_What is required_
The records below need to be printed in full. Keep each one exact.

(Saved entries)
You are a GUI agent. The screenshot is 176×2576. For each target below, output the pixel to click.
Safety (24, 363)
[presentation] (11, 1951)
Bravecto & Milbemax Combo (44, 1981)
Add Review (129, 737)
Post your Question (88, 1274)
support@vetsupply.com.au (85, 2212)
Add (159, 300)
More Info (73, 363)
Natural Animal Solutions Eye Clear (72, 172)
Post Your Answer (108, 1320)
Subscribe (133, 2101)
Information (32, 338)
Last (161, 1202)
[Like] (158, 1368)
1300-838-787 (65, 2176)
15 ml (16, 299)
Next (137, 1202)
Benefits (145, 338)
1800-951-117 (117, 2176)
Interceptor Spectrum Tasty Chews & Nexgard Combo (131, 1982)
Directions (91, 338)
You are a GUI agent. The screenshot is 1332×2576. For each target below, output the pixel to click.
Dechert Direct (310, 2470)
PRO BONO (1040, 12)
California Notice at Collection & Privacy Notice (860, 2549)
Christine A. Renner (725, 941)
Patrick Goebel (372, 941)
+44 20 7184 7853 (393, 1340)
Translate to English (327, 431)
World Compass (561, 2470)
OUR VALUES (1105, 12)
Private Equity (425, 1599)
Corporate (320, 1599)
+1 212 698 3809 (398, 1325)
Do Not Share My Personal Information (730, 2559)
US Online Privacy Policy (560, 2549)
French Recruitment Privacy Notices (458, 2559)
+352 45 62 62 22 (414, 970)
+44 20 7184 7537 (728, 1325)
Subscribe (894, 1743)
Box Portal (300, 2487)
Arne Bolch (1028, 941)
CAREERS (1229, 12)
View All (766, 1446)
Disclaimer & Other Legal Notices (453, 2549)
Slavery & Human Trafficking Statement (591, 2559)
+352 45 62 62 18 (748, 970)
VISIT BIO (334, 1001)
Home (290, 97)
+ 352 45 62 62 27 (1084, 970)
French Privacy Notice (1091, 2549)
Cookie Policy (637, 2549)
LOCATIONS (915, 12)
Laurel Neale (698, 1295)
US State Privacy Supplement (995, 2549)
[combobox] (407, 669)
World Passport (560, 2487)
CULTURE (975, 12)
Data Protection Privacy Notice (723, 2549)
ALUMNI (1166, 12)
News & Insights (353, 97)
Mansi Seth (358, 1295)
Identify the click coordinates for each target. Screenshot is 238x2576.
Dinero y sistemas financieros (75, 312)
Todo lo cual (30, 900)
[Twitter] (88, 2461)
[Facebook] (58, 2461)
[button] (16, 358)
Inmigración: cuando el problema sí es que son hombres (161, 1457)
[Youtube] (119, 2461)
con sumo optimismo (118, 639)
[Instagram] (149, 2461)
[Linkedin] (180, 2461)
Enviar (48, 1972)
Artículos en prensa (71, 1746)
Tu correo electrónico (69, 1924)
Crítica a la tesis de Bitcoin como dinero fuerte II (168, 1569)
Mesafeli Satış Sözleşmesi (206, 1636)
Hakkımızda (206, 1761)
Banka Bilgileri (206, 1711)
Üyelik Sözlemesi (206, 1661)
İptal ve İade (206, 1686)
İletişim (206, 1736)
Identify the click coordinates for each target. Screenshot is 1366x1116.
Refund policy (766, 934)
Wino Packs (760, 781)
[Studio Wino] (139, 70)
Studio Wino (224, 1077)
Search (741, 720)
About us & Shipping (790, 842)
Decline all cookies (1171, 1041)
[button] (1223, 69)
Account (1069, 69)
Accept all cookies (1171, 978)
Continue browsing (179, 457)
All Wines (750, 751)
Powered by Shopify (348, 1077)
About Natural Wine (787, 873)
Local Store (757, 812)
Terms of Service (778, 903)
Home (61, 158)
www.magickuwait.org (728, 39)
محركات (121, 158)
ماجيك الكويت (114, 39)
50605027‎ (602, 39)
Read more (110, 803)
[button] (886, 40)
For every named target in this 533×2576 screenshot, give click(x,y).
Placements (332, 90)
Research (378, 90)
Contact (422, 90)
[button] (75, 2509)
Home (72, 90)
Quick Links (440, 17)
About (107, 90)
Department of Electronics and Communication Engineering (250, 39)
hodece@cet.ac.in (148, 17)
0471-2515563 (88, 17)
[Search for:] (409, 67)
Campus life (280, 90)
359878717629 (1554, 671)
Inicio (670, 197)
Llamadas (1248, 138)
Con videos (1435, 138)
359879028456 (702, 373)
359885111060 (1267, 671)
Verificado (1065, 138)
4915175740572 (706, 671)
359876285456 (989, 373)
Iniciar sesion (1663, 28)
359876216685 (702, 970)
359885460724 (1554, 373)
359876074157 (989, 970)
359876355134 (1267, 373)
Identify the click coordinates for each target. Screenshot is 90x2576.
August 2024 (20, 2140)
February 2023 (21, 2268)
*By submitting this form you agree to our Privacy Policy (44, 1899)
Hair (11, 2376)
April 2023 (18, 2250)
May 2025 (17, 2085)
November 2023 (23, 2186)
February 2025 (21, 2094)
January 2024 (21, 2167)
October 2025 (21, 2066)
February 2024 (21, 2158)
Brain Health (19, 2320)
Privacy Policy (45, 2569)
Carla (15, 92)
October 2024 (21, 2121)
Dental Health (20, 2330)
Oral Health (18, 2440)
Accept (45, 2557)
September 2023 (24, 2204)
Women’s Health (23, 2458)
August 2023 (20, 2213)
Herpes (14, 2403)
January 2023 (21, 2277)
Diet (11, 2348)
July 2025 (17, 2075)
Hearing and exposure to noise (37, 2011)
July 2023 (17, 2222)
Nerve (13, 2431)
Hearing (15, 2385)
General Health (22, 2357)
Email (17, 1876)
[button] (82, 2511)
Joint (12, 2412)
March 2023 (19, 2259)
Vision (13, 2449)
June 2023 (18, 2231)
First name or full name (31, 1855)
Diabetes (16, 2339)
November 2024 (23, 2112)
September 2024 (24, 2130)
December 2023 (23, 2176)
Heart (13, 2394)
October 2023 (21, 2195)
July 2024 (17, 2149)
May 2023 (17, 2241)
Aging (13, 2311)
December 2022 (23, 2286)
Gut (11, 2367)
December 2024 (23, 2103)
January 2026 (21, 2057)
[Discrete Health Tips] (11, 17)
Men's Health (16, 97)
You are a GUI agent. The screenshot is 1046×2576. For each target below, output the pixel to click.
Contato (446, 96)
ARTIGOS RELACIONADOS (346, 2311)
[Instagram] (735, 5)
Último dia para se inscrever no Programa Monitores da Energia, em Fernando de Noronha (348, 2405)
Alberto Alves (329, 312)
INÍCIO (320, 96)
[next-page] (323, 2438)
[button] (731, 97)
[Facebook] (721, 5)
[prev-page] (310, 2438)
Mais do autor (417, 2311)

_The completed task_
You are a GUI agent. The screenshot is 176×2576. For each target below, output the pixel to click.
Safety (24, 363)
[presentation] (11, 1951)
Bravecto & Milbemax Combo (44, 1981)
Add Review (129, 737)
Post your Question (88, 1274)
support@vetsupply.com.au (85, 2212)
Add (159, 300)
More Info (73, 363)
Natural Animal Solutions Eye Clear (72, 172)
Post Your Answer (108, 1320)
Subscribe (133, 2101)
Information (32, 338)
Last (161, 1202)
[Like] (158, 1368)
1300-838-787 (65, 2176)
15 ml (16, 299)
Next (137, 1202)
Benefits (145, 338)
1800-951-117 (117, 2176)
Interceptor Spectrum Tasty Chews & Nexgard Combo (131, 1982)
Directions (91, 338)
You are a GUI agent. The screenshot is 1332×2576. For each target below, output the pixel to click.
Dechert Direct (310, 2470)
PRO BONO (1040, 12)
California Notice at Collection & Privacy Notice (860, 2549)
Christine A. Renner (725, 941)
Patrick Goebel (372, 941)
+44 20 7184 7853 (393, 1340)
Translate to English (327, 431)
World Compass (561, 2470)
OUR VALUES (1105, 12)
Private Equity (425, 1599)
Corporate (320, 1599)
+1 212 698 3809 (398, 1325)
Do Not Share My Personal Information (730, 2559)
US Online Privacy Policy (560, 2549)
French Recruitment Privacy Notices (458, 2559)
+352 45 62 62 22 (414, 970)
+44 20 7184 7537 (728, 1325)
Subscribe (894, 1743)
Box Portal (300, 2487)
Arne Bolch (1028, 941)
CAREERS (1229, 12)
View All (766, 1446)
Disclaimer & Other Legal Notices (453, 2549)
Slavery & Human Trafficking Statement (591, 2559)
+352 45 62 62 18 (748, 970)
VISIT BIO (334, 1001)
Home (290, 97)
+ 352 45 62 62 27 (1084, 970)
French Privacy Notice (1091, 2549)
Cookie Policy (637, 2549)
LOCATIONS (915, 12)
Laurel Neale (698, 1295)
US State Privacy Supplement (995, 2549)
[combobox] (407, 669)
World Passport (560, 2487)
CULTURE (975, 12)
Data Protection Privacy Notice (723, 2549)
ALUMNI (1166, 12)
News & Insights (353, 97)
Mansi Seth (358, 1295)
Identify the click coordinates for each target. Screenshot is 238x2576.
Dinero y sistemas financieros (75, 312)
Todo lo cual (30, 900)
[Twitter] (88, 2461)
[Facebook] (58, 2461)
[button] (16, 358)
Inmigración: cuando el problema sí es que son hombres (161, 1457)
[Youtube] (119, 2461)
con sumo optimismo (118, 639)
[Instagram] (149, 2461)
[Linkedin] (180, 2461)
Enviar (48, 1972)
Artículos en prensa (71, 1746)
Tu correo electrónico (69, 1924)
Crítica a la tesis de Bitcoin como dinero fuerte II (168, 1569)
Mesafeli Satış Sözleşmesi (206, 1636)
Hakkımızda (206, 1761)
Banka Bilgileri (206, 1711)
Üyelik Sözlemesi (206, 1661)
İptal ve İade (206, 1686)
İletişim (206, 1736)
Identify the click coordinates for each target. Screenshot is 1366x1116.
Refund policy (766, 934)
Wino Packs (760, 781)
[Studio Wino] (139, 70)
Studio Wino (224, 1077)
Search (741, 720)
About us & Shipping (790, 842)
Decline all cookies (1171, 1041)
[button] (1223, 69)
Account (1069, 69)
Accept all cookies (1171, 978)
Continue browsing (179, 457)
All Wines (750, 751)
Powered by Shopify (348, 1077)
About Natural Wine (787, 873)
Local Store (757, 812)
Terms of Service (778, 903)
Home (61, 158)
www.magickuwait.org (728, 39)
محركات (121, 158)
ماجيك الكويت (114, 39)
50605027‎ (602, 39)
Read more (110, 803)
[button] (886, 40)
For every named target in this 533×2576 screenshot, give click(x,y).
Placements (332, 90)
Research (378, 90)
Contact (422, 90)
[button] (75, 2509)
Home (72, 90)
Quick Links (440, 17)
About (107, 90)
Department of Electronics and Communication Engineering (250, 39)
hodece@cet.ac.in (148, 17)
0471-2515563 (88, 17)
[Search for:] (409, 67)
Campus life (280, 90)
359878717629 (1554, 671)
Inicio (670, 197)
Llamadas (1248, 138)
Con videos (1435, 138)
359879028456 (702, 373)
359885111060 (1267, 671)
Verificado (1065, 138)
4915175740572 (706, 671)
359876285456 (989, 373)
Iniciar sesion (1663, 28)
359876216685 (702, 970)
359885460724 (1554, 373)
359876074157 (989, 970)
359876355134 (1267, 373)
Identify the click coordinates for each target. Screenshot is 90x2576.
August 2024 (20, 2140)
February 2023 (21, 2268)
*By submitting this form you agree to our Privacy Policy (44, 1899)
Hair (11, 2376)
April 2023 (18, 2250)
May 2025 (17, 2085)
November 2023 (23, 2186)
February 2025 (21, 2094)
January 2024 (21, 2167)
October 2025 (21, 2066)
February 2024 (21, 2158)
Brain Health (19, 2320)
Privacy Policy (45, 2569)
Carla (15, 92)
October 2024 (21, 2121)
Dental Health (20, 2330)
Oral Health (18, 2440)
Accept (45, 2557)
September 2023 (24, 2204)
Women’s Health (23, 2458)
August 2023 (20, 2213)
Herpes (14, 2403)
January 2023 (21, 2277)
Diet (11, 2348)
July 2025 (17, 2075)
Hearing and exposure to noise (37, 2011)
July 2023 (17, 2222)
Nerve (13, 2431)
Hearing (15, 2385)
General Health (22, 2357)
Email (17, 1876)
[button] (82, 2511)
Joint (12, 2412)
March 2023 (19, 2259)
Vision (13, 2449)
June 2023 (18, 2231)
First name or full name (31, 1855)
Diabetes (16, 2339)
November 2024 (23, 2112)
September 2024 (24, 2130)
December 2023 (23, 2176)
Heart (13, 2394)
October 2023 (21, 2195)
July 2024 (17, 2149)
May 2023 (17, 2241)
Aging (13, 2311)
December 2022 (23, 2286)
Gut (11, 2367)
December 2024 (23, 2103)
January 2026 (21, 2057)
[Discrete Health Tips] (11, 17)
Men's Health (16, 97)
You are a GUI agent. The screenshot is 1046×2576. For each target below, output the pixel to click.
Contato (446, 96)
ARTIGOS RELACIONADOS (346, 2311)
[Instagram] (735, 5)
Último dia para se inscrever no Programa Monitores da Energia, em Fernando de Noronha (348, 2405)
Alberto Alves (329, 312)
INÍCIO (320, 96)
[next-page] (323, 2438)
[button] (731, 97)
[Facebook] (721, 5)
[prev-page] (310, 2438)
Mais do autor (417, 2311)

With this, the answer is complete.